Hi Jainesh, would you be okay with sharing the repository for the changed code?

theQuert commented 2 years ago

Hi, Jainesh, I'm also working on the training process recently but still couldn't find any methods. Would you please release your modified code?

Wendy-Xiao commented 2 years ago

Hi all,

If you want to fine-tune PRIMERA on new datasets, I would suggest you use the hugging face version of PRIMERA and check out the file 'script/primera_hf_main.py' (as the original Longformer package is out of sync). To use PRIMERA-hf, you can install the latest version of huggingface transformer, and import the model as

from transformers import (
    AutoTokenizer,
    LEDConfig,
    LEDForConditionalGeneration,
)
tokenizer = AutoTokenizer.from_pretrained('allenai/PRIMERA')
config=LEDConfig.from_pretrained('allenai/PRIMERA')
model = LEDForConditionalGeneration.from_pretrained('allenai/PRIMERA')

I have not used Trainer in huggingface before, so I'm not sure what the problem would be. You may also consider using pytorch_lightning, which is used in 'script/primera_hf_main.py'. If you want to use Trainer, you can still refer to the training part in the script to see how to use the model to train. As for the evaluation, you can check the notebook Evaluation_Example.ipynb

mdabedr commented 2 years ago

is the max length input and output variable based on the target dataset, i.e. if training on a new dataset, do we assign these values ourselves from summary stats?

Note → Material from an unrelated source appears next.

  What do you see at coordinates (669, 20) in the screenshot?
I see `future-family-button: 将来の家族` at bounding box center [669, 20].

JohnGiorgi commented 2 years ago

Hi! I modified the official run_summarization.py script from HuggingFace and was able to fine-tune PRIMERA models with it. Figured I would share that script if it's useful to anyone else: https://gist.github.com/JohnGiorgi/8c7dcabd3ee8a362b9174c5d145029ab.

The main differences are:

  1. Truncate each document independently to length max_length // num_docs
  2. Add a global_attention_mask to the model_inputs, which is 1 for the bos_token and special "<doc-sep>" token, but 0 elsewhere.

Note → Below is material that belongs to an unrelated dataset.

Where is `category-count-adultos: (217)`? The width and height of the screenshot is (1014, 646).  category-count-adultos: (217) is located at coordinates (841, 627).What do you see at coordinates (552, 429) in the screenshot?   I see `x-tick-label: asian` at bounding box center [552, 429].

You use the script the same way as the original run_summarization.py script, except you provide "allenai/PRIMERA-*" as the model_name_or_path.

zhangzx-uiuc commented 2 years ago

Hi @JohnGiorgi, did you encounter a problem where all the predictions becomes "" after a few hundreds steps of fine-tuning? I met this problem with both allenai/led-large-16384 and allenai/PRIMERA. (My issue was exactly the same with this one: https://github.com/huggingface/transformers/issues/18190)

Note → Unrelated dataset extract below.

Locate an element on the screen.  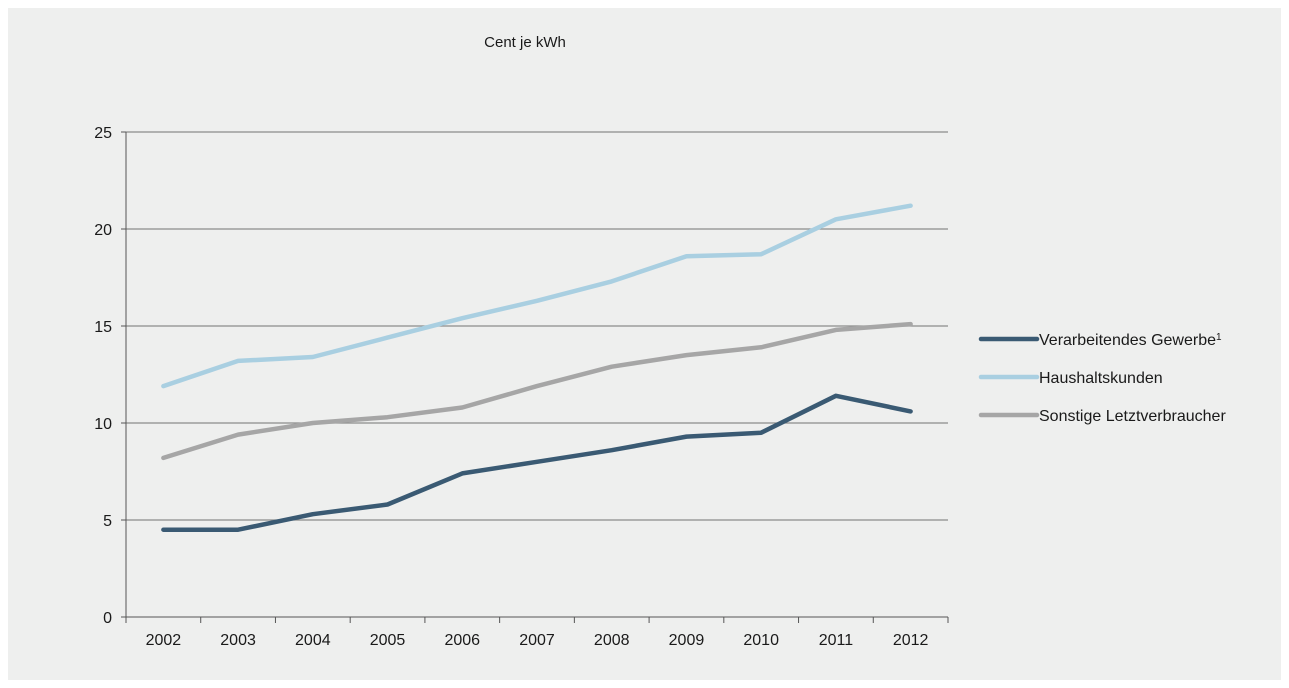
x-tick-label: 2012 is located at coordinates (911, 640).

JohnGiorgi commented 2 years ago

I did have the issue quite a while ago, and it has disappeared for me. There was a bug a while back where the Seq2SeqTrainer function was not taking into account the global_attention_mask which may have been the problem? Might be worth updating transformers to the latest version (if you haven't already) and trying again.

zhangzx-uiuc commented 2 years ago

Hi @JohnGiorgi, thanks for your reply! However I am still having this problem of running your provided script (https://gist.github.com/JohnGiorgi/8c7dcabd3ee8a362b9174c5d145029ab) with the newest version of transformers==4.21.0.dev0. I used the following command to run (on a 8*32GB V100 EC2 instance):

python run_summarization.py \
    --model_name_or_path allenai/PRIMERA \
    --do_train \
    --do_eval \
    --dataset_name multi_news \
    --dataset_config "3.0.0" \
    --source_prefix "summarize: " \
    --output_dir ./outputs \
    --per_device_train_batch_size=4 \
    --per_device_eval_batch_size=4 \
    --overwrite_output_dir \
    --predict_with_generate

The evaluation results are:

***** eval metrics *****
  epoch                   =        3.0
  eval_gen_len            =      128.0
  eval_loss               =     2.0331
  eval_rouge1             =        0.0
  eval_rouge2             =        0.0
  eval_rougeL             =        0.0
  eval_rougeLsum          =        0.0
  eval_runtime            = 0:11:05.88
  eval_samples            =       5621
  eval_samples_per_second =      8.441
  eval_steps_per_second   =      0.264

Not sure what causes this problem but there must still be something wrong with the generation method in huggingface implementations. But anyway, thanks much for your script and it is really helpful.